Question

which is the graph of the solution set of (-2x + 5y > 15)?

Explanation:

Step1: Rewrite the inequality in slope - intercept form

We start with the inequality \(-2x + 5y>15\). We want to solve for \(y\) to get it in the form \(y = mx + b\) (slope - intercept form), where \(m\) is the slope and \(b\) is the y - intercept.

First, add \(2x\) to both sides of the inequality:
\(5y>2x + 15\)

Then, divide each term by \(5\):
\(y>\frac{2}{5}x+3\)

Step2: Analyze the boundary line

The inequality is \(y>\frac{2}{5}x + 3\), so the boundary line is \(y=\frac{2}{5}x + 3\). Since the inequality is "greater than" (not "greater than or equal to"), the boundary line should be a dashed line.

The slope of the line \(m=\frac{2}{5}\) (positive slope, so the line goes up from left to right) and the y - intercept \(b = 3\) (the line crosses the y - axis at \((0,3)\)).

Step3: Analyze the region to shade

To determine which side of the line to shade, we can use a test point. A common test point is \((0,0)\) (as long as it is not on the boundary line).

Substitute \(x = 0\) and \(y = 0\) into the inequality \(y>\frac{2}{5}x+3\):

Left - hand side: \(y=0\)

Right - hand side: \(\frac{2}{5}(0)+3=3\)
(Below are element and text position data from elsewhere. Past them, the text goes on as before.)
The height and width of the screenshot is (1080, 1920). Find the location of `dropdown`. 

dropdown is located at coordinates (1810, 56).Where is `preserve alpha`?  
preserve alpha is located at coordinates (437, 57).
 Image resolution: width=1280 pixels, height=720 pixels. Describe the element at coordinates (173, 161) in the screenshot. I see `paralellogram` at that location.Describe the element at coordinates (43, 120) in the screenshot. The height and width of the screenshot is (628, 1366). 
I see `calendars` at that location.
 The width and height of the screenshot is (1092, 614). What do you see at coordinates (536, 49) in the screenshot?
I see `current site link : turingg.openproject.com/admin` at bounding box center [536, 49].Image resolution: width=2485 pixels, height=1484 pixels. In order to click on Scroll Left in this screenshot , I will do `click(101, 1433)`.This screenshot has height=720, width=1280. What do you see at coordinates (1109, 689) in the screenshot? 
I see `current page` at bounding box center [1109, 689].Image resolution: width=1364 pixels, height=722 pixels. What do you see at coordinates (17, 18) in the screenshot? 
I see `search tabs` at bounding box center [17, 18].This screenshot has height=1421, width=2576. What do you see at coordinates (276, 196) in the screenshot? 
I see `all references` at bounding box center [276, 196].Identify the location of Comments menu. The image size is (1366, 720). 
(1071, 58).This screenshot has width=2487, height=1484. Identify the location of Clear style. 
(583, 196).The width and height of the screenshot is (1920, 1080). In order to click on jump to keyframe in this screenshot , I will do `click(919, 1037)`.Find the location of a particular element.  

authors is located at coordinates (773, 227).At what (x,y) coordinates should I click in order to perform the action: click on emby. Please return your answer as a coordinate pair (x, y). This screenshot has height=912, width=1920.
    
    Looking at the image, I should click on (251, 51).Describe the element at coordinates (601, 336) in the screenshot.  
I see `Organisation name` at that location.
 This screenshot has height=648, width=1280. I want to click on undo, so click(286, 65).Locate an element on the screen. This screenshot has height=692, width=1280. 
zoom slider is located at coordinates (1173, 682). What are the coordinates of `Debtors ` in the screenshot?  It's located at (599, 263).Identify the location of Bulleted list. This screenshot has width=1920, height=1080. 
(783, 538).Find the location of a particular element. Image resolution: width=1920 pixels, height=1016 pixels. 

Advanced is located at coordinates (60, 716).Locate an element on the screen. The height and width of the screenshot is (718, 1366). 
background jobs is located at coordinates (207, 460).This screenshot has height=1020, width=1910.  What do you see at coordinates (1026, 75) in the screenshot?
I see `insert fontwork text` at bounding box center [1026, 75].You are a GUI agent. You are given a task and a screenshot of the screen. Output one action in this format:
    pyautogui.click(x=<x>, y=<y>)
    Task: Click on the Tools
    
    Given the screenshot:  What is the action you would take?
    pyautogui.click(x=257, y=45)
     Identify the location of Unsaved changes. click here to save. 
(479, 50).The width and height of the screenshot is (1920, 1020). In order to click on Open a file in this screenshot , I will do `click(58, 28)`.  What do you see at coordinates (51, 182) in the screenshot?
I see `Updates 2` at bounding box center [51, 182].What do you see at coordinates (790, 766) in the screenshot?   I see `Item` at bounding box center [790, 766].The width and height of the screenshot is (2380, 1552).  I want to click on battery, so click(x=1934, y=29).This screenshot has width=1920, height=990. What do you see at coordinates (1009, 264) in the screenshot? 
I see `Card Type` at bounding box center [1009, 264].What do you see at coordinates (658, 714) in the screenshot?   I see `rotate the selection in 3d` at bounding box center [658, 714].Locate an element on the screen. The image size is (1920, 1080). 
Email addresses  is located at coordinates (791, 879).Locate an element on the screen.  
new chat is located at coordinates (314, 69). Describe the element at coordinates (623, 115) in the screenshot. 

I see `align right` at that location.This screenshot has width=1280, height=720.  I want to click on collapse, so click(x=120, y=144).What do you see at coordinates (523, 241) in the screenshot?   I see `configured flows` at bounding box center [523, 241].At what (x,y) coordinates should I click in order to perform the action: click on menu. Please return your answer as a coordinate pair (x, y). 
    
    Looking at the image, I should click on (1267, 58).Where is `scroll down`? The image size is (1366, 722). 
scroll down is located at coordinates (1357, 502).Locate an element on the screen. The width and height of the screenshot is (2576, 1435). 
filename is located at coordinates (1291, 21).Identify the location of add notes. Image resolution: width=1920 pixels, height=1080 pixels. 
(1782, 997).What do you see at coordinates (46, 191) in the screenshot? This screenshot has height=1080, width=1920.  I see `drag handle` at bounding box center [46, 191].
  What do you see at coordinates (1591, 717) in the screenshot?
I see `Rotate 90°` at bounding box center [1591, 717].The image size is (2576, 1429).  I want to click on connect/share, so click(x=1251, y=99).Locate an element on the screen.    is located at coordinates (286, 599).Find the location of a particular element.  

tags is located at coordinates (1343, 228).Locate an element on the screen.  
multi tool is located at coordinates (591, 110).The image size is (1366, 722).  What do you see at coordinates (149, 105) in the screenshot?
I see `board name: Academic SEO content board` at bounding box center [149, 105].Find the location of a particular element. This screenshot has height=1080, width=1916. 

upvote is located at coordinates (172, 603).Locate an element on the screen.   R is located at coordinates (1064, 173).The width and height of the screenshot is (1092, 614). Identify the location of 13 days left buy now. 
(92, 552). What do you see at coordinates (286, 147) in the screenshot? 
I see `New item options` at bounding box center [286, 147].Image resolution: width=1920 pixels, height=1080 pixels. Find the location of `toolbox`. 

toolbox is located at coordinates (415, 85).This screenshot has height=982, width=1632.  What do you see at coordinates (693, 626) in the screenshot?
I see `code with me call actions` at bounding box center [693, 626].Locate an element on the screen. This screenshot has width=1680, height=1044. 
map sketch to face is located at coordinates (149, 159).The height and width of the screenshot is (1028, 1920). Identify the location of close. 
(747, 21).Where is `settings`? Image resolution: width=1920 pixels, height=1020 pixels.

Since \(0>3\) is false, we do not shade the region that contains the origin \((0,0)\). We shade the region above the line \(y=\frac{2}{5}x + 3\) (because for the inequality \(y>\frac{2}{5}x+3\), we shade the region where the \(y\) - values are greater than the values on the line).

Now, let's analyze the three graphs:

• The first graph: Check the boundary line (dashed or solid? Slope? Y - intercept? Shaded region?). The boundary line should have a slope of \(\frac{2}{5}\), y - intercept of \(3\), be dashed, and the shaded region above the line.
• The second graph: The boundary line has a y - intercept of \(3\), slope \(\frac{2}{5}\) (dashed line), and the shaded region above the line (since \(y>\frac{2}{5}x + 3\) means we shade above the line).
• The third graph: The slope of the line in the third graph is negative (since it goes down from left to right), which does not match the slope \(\frac{2}{5}\) (positive) of our boundary line, so we can eliminate the third graph.

Among the first two, we check the y - intercept and the slope. The line with slope \(\frac{2}{5}\) (positive) and y - intercept \(3\) with a dashed line and shading above the line is the correct one. Assuming the second graph (the middle one) has a dashed line, positive slope, y - intercept at \(3\), and shading above the line, that should be the graph of the solution set.

Answer:

The graph (the middle one among the three) with a dashed line \(y = \frac{2}{5}x+3\) (slope \(\frac{2}{5}\), y - intercept \(3\)) and the region above the line shaded.